Madah-Madah: Tradisi Unik Kunjungi Tetangga Selepas Sholat Idul Fitri di Pasuruan, Jawa Timur

Pasuruan-menaramadinah.com-Idul Fitri merupakan moment istimewa bagi muslim diseluruh dunia, begitu pula di Indonesia yang memiliki populasi muslim terbanyak di dunia dengan jumlah sekitar 231 juta jiwa.

Makna Idul Fitri berarti kembali ke fitroh, kembali bersih dan suci jiwa dan raga dimanfaatkan untuk saling meminta maaf antar keluarga, sahabat, kolega dan tetangga.

Salah satu tradisi yang umumnya dikenal luas di Indonesia adalah halal bi halal yang merupakan silaturahmi saling bermaafan yang dilakukan sekelompok orang pada tempat tertentu, bisa auditorium atau ruangan yang luas.

Tradisi halal bi halal dikuatkan oleh salah satu hadist yang berbunyi: “Barang siapa yang ingin diluaskan rezekinya dan ingin dipanjangkan umurnya, maka hendaklah ia bersilaturahmi.” (HR. Bukhari)

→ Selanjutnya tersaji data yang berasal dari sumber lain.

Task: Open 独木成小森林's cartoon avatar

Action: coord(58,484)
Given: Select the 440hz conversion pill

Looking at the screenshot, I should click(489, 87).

Tiap daerah di Indonesia memiliki tradisi untuk silaturahmi dan saling memaafkan yang sangat beragam, seperti tradisi Baraan, di Bengkalis, kepulauan Riau, yang merupakan kegiatan kunjung mengunjungi tetangga secara beramai-ramai pada saat memasukan bulan Syawal. Kegiatan baraan mempunyai bermacam-macam tingkatan atau jenis, mulai dari Baraan RT, RW, Desa, Mushola/Masjid, Kantor,

Komunitas/Organisasi, sampai alumni sekolah. Ada pula tradisi Nyembah Belari di Kecamatan Tambelan, Kabupaten Bintan yang merupakan Kegiatan bersilaturahmi tiap rumah oleh sekelompok anak-anak dengan cara berlari atau berjalan cepat.

Kelompok anak-anak yang melakukan “Nyembah Belari” tidak masuk ke rumah warga, melainkan hanya berdiri di teras rumah warga dan membawa kantung plastik untuk wadah pernak-pernak lebaran (kue, permen,coklat atau apa saja) yang diterima dari pemilik rumah

Berbeda dengan tradisi silaturahmi lebaran di dua kabupaten tesebut, di Kabupaten Pasuruan, Jawa Timur, salah satu kabupaten di wilayah pantai utara Pulau Jawa, terdapat tradisi unik yang disebut madah-madah.

Kegiatan madah-madah ini pada prinsipnya adalah silaturahmi antar tetangga dalam satu RT atau kampung dan dilakukan pada hari pertama sampai hari ketiga idul fitri yang bergantian untuk kaum lelaki/remaja putra, dan ibu-ibu/remaja putri. Selama tiga hari tersebut, warga yang bertetangga kampung secara bergantian mendatangi dan didatangi, tentunya dengan memberikan suguhan lebaran seperti kue-kue, minuman dan suguhan apa saja sesuai kemampuan,walau kadang, tanpa suguhan pun tidak menjadi masalah.

Lantunan puji-pujian shalawat nabi selalu mengiringi kedatangan pada tiap rumah warga dengan harapan semua warga dalam satu RT senantiasa sehat dan dianugerahi rejeki yang barokah.

Tradisi madah-madah tetap dipelihara dan digetok tularkan dari para orang tua ke anak-anaknya. Bahkan diajurkan bagi para remaja wajib mengikuti silaturahmi madah-madah. Seperti yang dituturkan salah satu keluarga di dusun Pendean, Desa Winongan Kidul, Kecamatan Winongan, bahwa tradisi madah-madah sudah berlangsung berpuluh tahun.

Bahkan menurut Mbah Wuh, begitu beliau di sapa oleh anak, menantu, cucu dan cicitnya, tradisi madah-madah ini sudah dilakukan sejak beliau masih remaja tahun 60-an dan bertahan sampai saat ini.

Menurut salah satu keluarga muda, sebut saja David yang memiliki istri bukan warga asli desa Winongan Kidul, silaturahmi madah-madah ini sangat bermanfaat untuk saling mengenal di lingkungan RT.

Bagi yang belum pernah merasakan keliling madah-madah, terasa melelahkan karena harus berjalan kaki mengelilingi sekitar 100-an rumah ditambah sengatan sinar matahari yang kurang bersahabat, tergantikan dengan hidangan aneka makanan khas lebaran dapat meningkatkan rasa gembira dan bahagia.